Monthly Archives: June 2012

Outsourcer 2.7

I have a new version which is only a small bug fix for Oracle dates. If you are storing dates in Oracle less than year 100, then you will need this new version. If you aren’t, then you don’t need to upgrade.

Details:
Oracle has the ability to store dates between January 1, 4712 BCE through December 31, 4712 CE and I convert the dates to a string to load it. I was relying on the locale to do this conversion but Java apparently converts the date 0099-05-01 to 99-05-01. This doesn’t follow the ISO date standard so it fails to load this value.

My fix is to simply format Oracle DATE columns to a four digit year.

Link:
Outsourcer 2.7

Reference:
Oracle Documentation

Chorus

I recently dug into Greenplum Chorus to better understand the collaboration tool.  I installed it on my Mac with my Greenplum Database, Greenplum Hadoop, and Greenplum Command Center.  In this post, I will review how Chorus was designed and how it facilitates collaboration in an organization.
Greenplum Chorus

Chorus Features
First off, the image above shows Greenplum Chorus, Database, and Hadoop. I created the image to better understand the product so this isn’t a marketing slide given to me.

Starting with Chorus, you have these main features.
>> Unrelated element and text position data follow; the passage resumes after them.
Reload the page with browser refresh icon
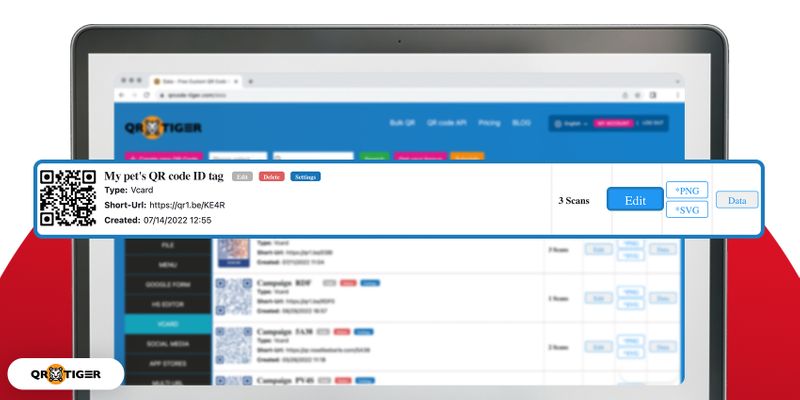The height and width of the screenshot is (400, 800). pyautogui.click(x=146, y=94)
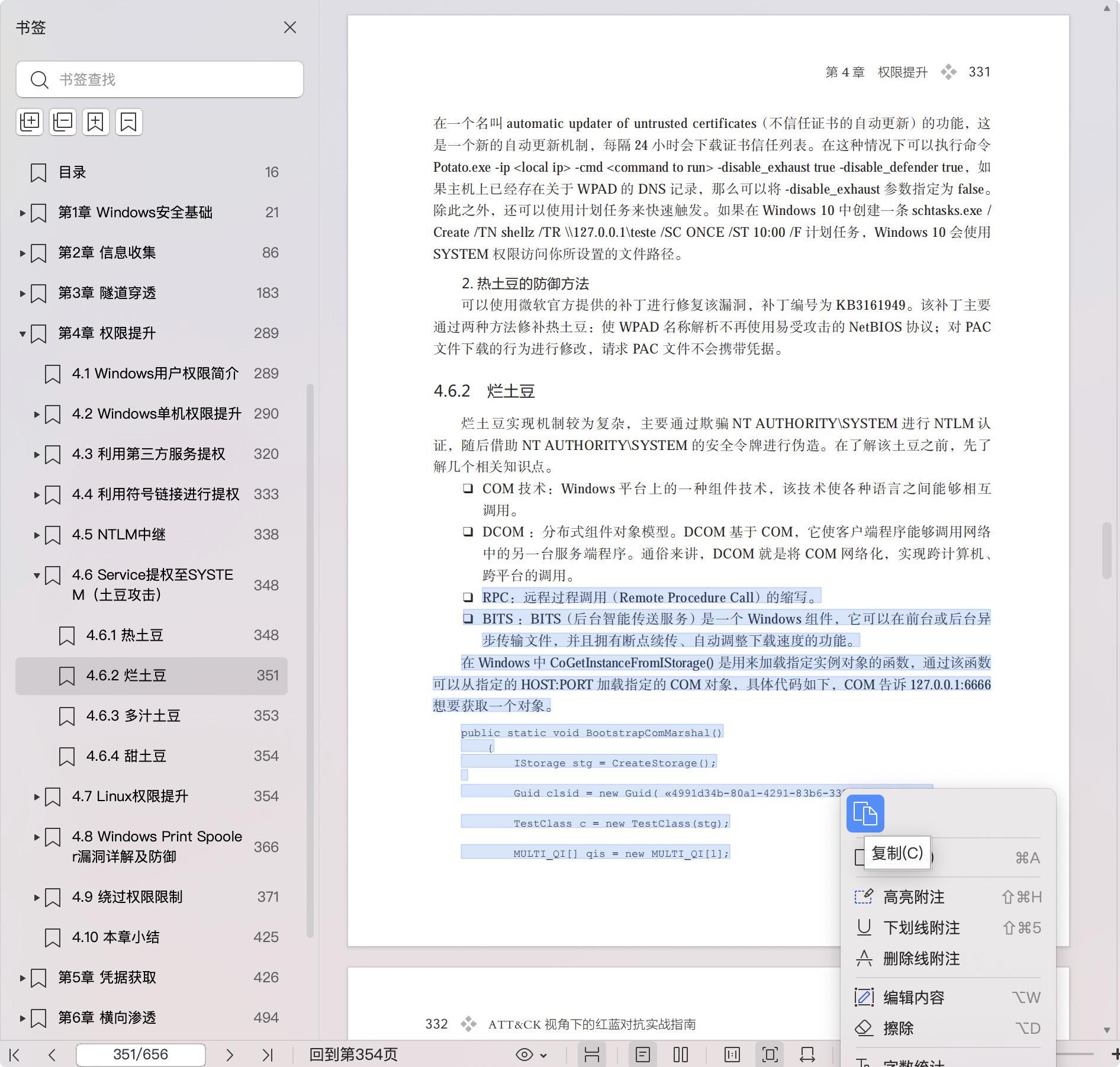The height and width of the screenshot is (1067, 1120).
Task: Toggle two-page view layout
Action: 681,1055
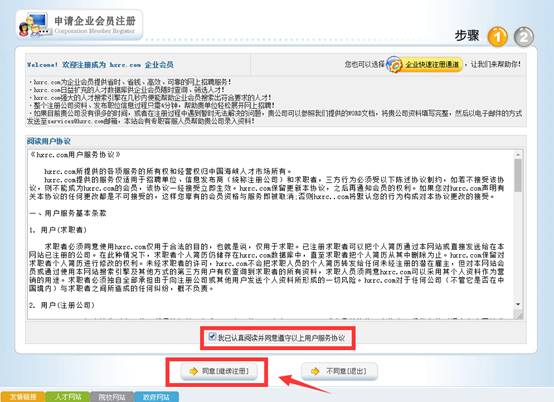Viewport: 554px width, 402px height.
Task: Click the agreement scrollbar down arrow
Action: [x=518, y=304]
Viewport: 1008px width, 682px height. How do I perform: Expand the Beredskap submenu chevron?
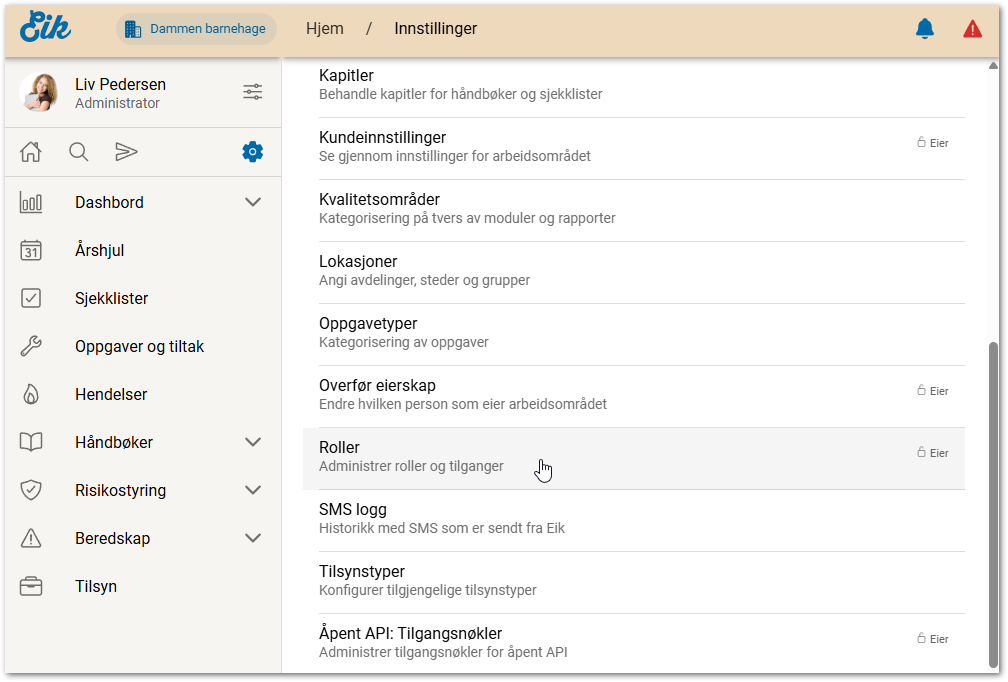(253, 538)
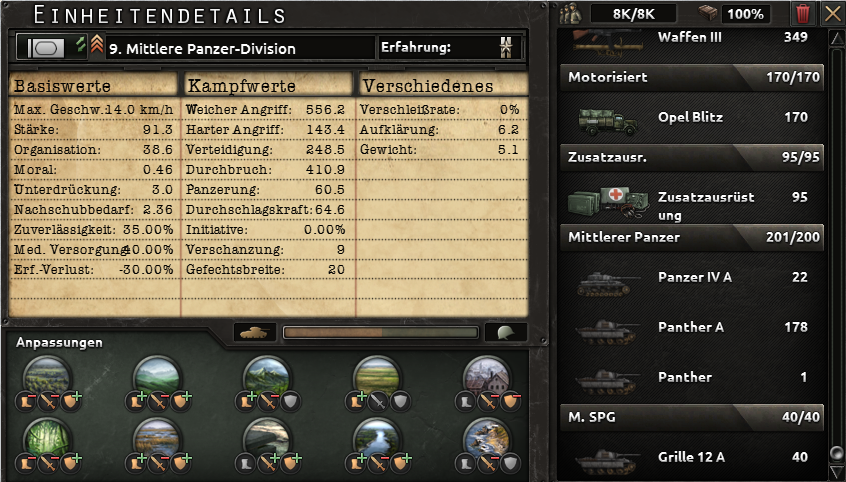The height and width of the screenshot is (482, 846).
Task: Click the armor-infantry ratio bar
Action: click(380, 332)
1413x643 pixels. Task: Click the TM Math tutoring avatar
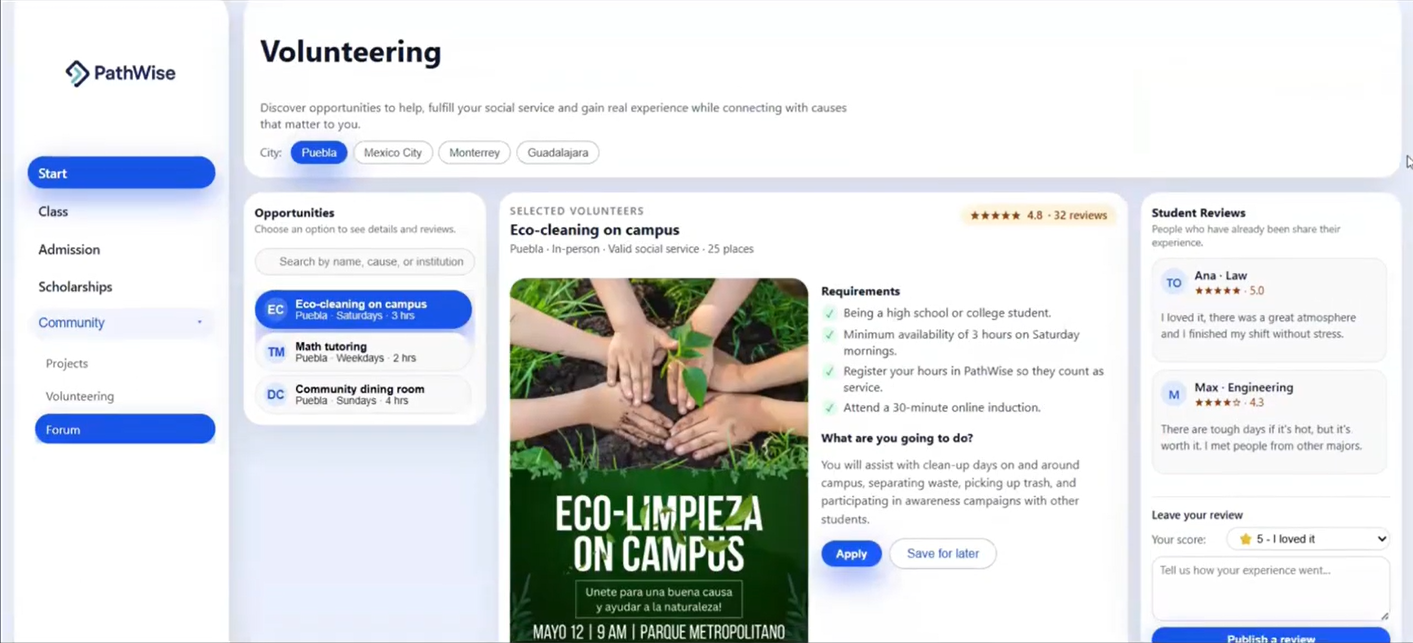click(x=276, y=352)
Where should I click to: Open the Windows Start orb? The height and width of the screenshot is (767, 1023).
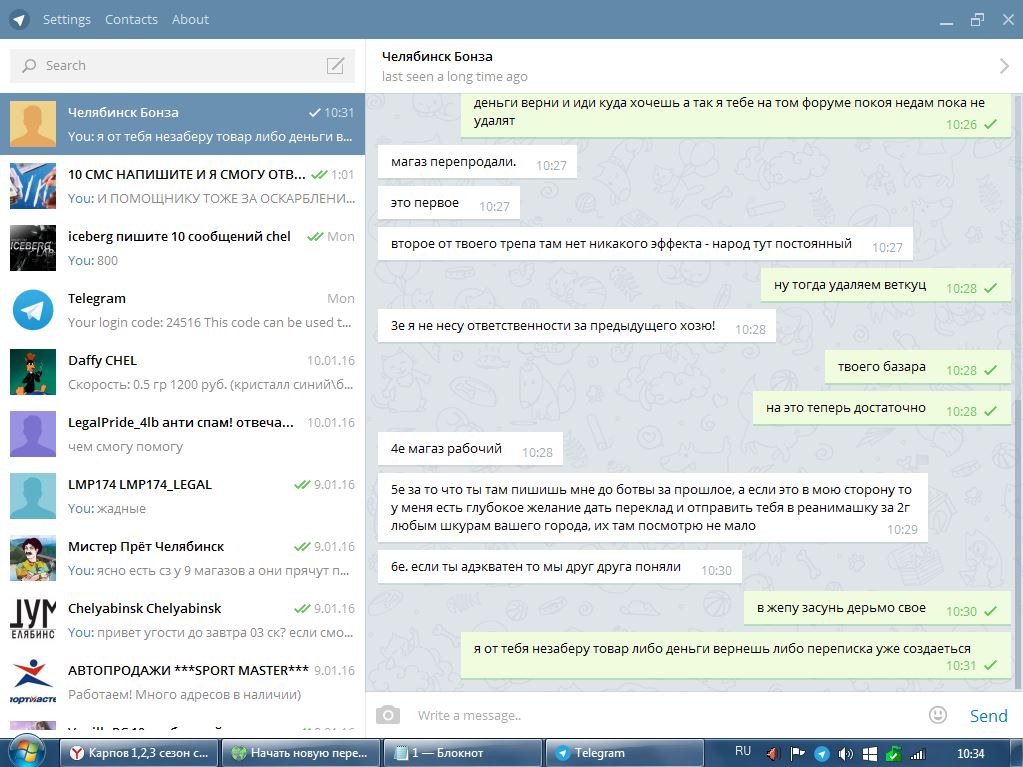coord(23,752)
  • Scheduler: Used to refresh data in Sandbox (more on this below)
  • Data Definitions: Connections to Greenplum databases and Hadoop. You can browse the data in both databases and Hadoop and then link this to Workspaces.
  • Insights: Comments made in Chorus that are so important to the business, it is shared to everyone! No longer will revelations about data be isolated to a single person or a small group. Now you can share your insights with others!

Workspace Features

Next we have Workspaces.  In my image, I have a “Sales” Workspace as well as other Workspaces like HR, Marketing, Analytics, and Accounting.  This is where people work together around data and as you can see, the Chorus Administrator can create as many Workspaces as needed for your organization.  Each Workspace have these features:

  • Linked Data: Data from Greenplum databases and Hadoop that is linked to the workspace. This makes it simple to query this data in Chorus without needing to make a copy of the data.
  • Sandbox Data: This is either data copied from Greenplum databases using the scheduler or completely new tables derived using SQL you write. This is very powerful and goes a long way to providing business users the ability to find new value in data.
  • Chorus View: This is similar to a database view but the definition resides in Chorus.
  • Files: This is basically metadata (Text, Images, other) plus code (SQL) that is stored in the workspace. Versioning is done automatically too. You can execute the SQL directly in Chorus. Very powerful stuff.
  • Notes: This is more metadata about anything in your workspace.  Notes are also what can be promoted to an Insight for the entire organization.  You are building a living and breathing data dictionary with Chorus!

Visualization

Workspaces also have the ability to visualize data. This is done with graphing similar to a BI tool. The visualization is there to quickly understand the data and then take action on it. Maybe the action is to write a Note or Insight or might be to further investigate with additional queries to Greenplum database and Hadoop.  Chorus isn’t meant to replace reporting tools.  Instead, the aim is to quickly understand the data and then take action with a Note, Insight, and/or more investigation.

Security

Logging into Chorus can be handled by LDAP/Active Directory if you like.  Hadoop and Database connections can be made public to the Chorus users or you can require users to log into the data sources so security is handled by the Database and Hadoop.

Summary

Chorus is a great collaboration tool for Greenplum.  I am very impressed with the tool and expect more great things from the product in the future.